**Data excerpts:**
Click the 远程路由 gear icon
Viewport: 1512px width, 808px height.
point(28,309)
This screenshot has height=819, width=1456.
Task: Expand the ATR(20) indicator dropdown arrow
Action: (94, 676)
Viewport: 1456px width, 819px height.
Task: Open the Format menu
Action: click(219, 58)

**Work to be completed:** From the records above, extract each line exactly as shown.

**Response to this exercise:**
Click the 远程路由 gear icon
Viewport: 1512px width, 808px height.
point(28,309)
This screenshot has height=819, width=1456.
Task: Expand the ATR(20) indicator dropdown arrow
Action: (94, 676)
Viewport: 1456px width, 819px height.
Task: Open the Format menu
Action: click(219, 58)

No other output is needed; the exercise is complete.